I think the GoPayment puts your money on a card that you then have to tell it to deposit into your bank, right? I like the Square payments that are automatically deposited into your bank account.


----------



## Hegemone (Oct 18, 2011)

Nope automatically deposits to account in 24 hours. Paypal offers the card service. Gopayment has been nothing but stellar for the past two years. Your account can also be tied to web payments, cc terminal payments, linked to quickbooks. It grows with what you need. Before some one claims it gopayment's fees are cheaper across the board and there is no monthly fee unless you want a even lower rates when that makes sense due to high volume. Consider the fact that square charges a flat fee of 15 cents to manually enter a card. This is expensive if you are making a small sale on the road. If you want to do your research go to gopayment.com and talk to their online reps. They will walk you through comparisons and determine if the solution is the best one fore you. 
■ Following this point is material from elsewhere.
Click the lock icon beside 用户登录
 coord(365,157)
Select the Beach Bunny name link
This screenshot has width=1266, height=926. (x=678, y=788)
After doing the research I went with an Intuit solution rather then a stand alone service. Square was formed by the founder of twitter and considering how often twitter has been hacked I went with the company who has a solid rep in the biz financial world. I have tried all three solutions and gopayment's funds turnaround was on average one day faster then square and payanywhere and days faster then getting a PayPal payout. 

I sing it's praises because it has met or exceeded my expectations for a professional service over and over again. The other services have not. Square couldn't answer some questions about a declined transaction that intuit could in a matter of minutes. And Intuit's statements were much more detailed and it's administrative website (if you want to use it) all leaps and bounds ahead.

Simply my two cents. Toss them in a well and make a wish.


----------



## atomicpress (May 9, 2012)

I'm a Square user. No monthly fees, no equipment fee, just a straight 3% per transaction.


----------



## bomber315 (Jun 18, 2010)

i use swuare on my htc incredible... it works great as long as you have signal (signal is sketchy here in the sticks).... some people are kind of scared when you swipe thier card on your cellphone tho...


----------



## johnspence (Sep 3, 2012)

I phone is compatible with square . Square offer its own card reader you can opt that one also . And I think Paypal is also coming up with their card reader.


----------



## dazzabling (Sep 21, 2011)

3rd post about the same thing

Use Google


----------